BEGIN Information provided
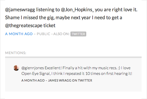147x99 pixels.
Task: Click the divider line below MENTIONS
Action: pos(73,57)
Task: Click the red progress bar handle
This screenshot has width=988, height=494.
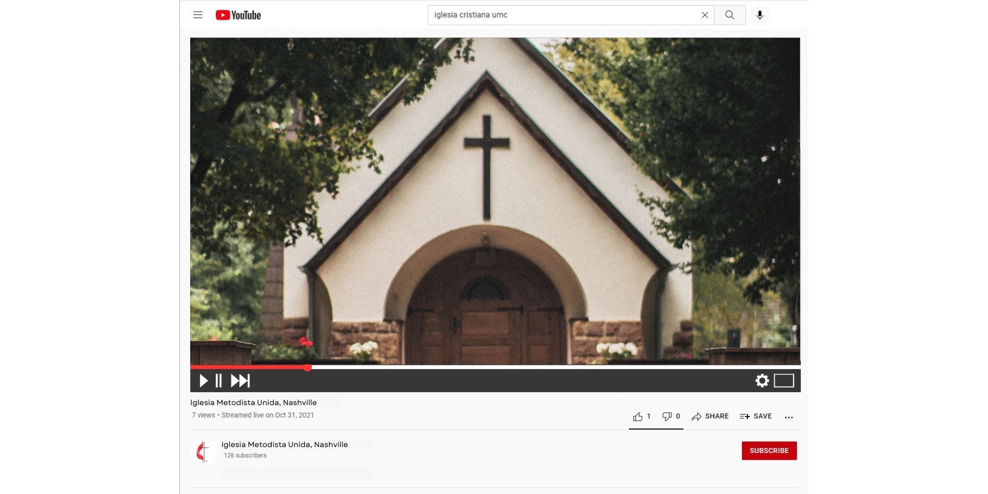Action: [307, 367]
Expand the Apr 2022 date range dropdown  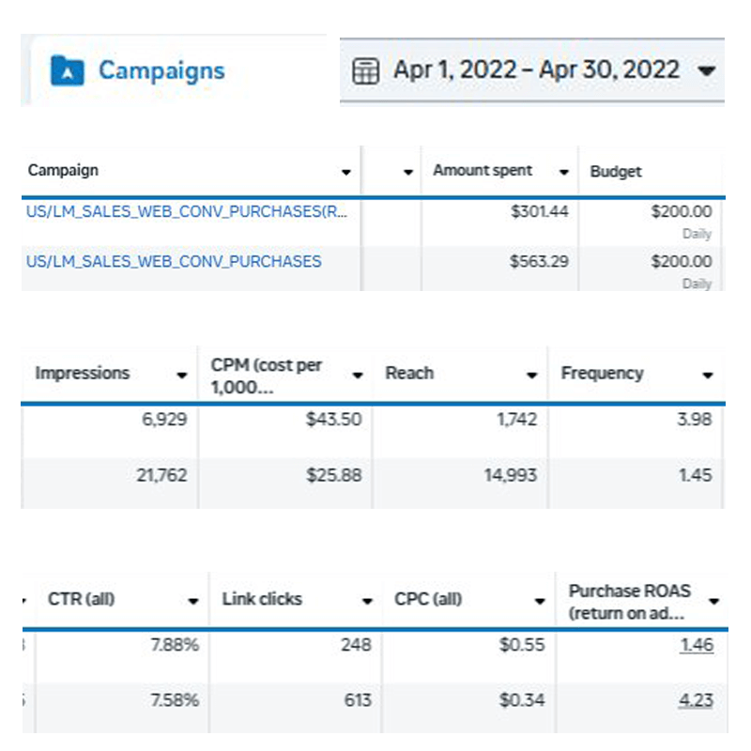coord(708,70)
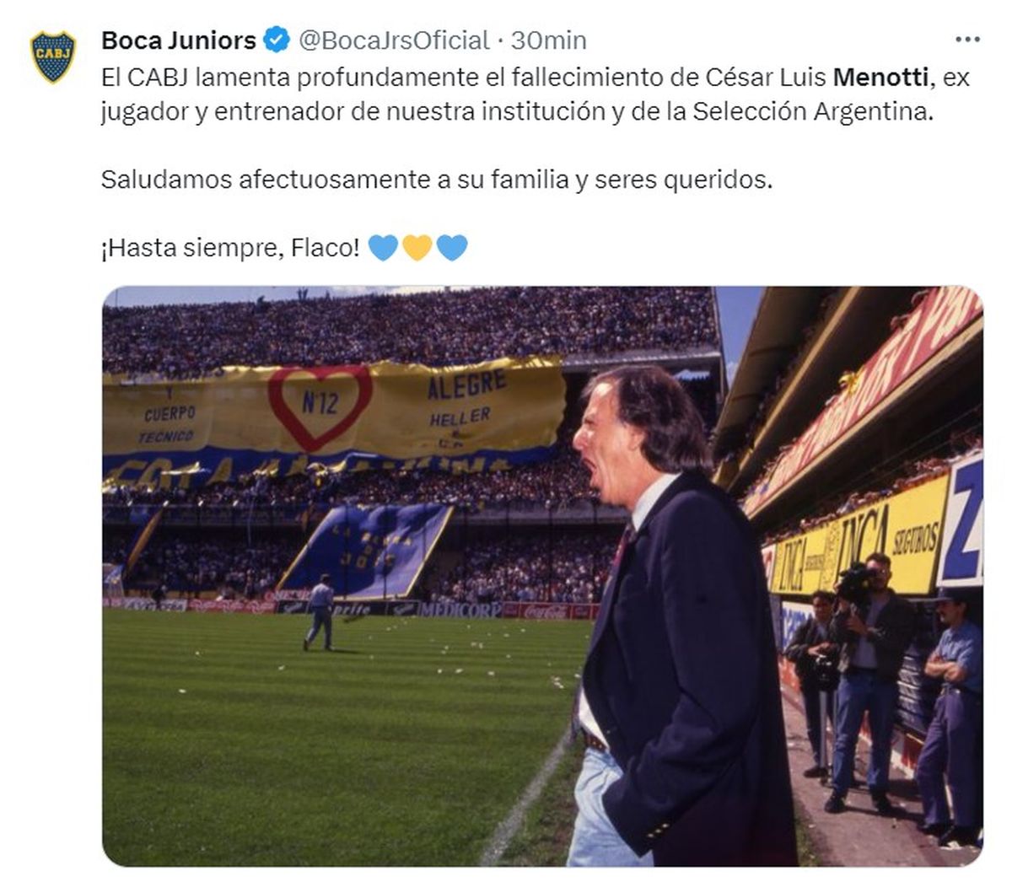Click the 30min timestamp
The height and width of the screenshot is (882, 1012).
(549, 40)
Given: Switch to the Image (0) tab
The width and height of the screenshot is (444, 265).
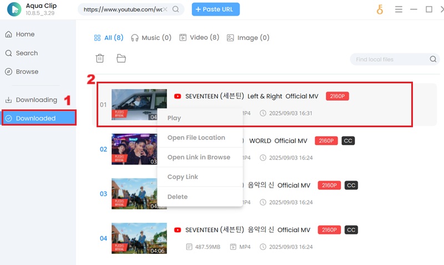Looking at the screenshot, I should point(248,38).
END Information provided
Problem description:
Every line from the one that contains "Given: Switch to the Image (0) tab" through the end of the records above is to be reproduced exactly; no picture goes in the copy.

Answer area:
Given: Switch to the Image (0) tab
The width and height of the screenshot is (444, 265).
Looking at the screenshot, I should point(248,38).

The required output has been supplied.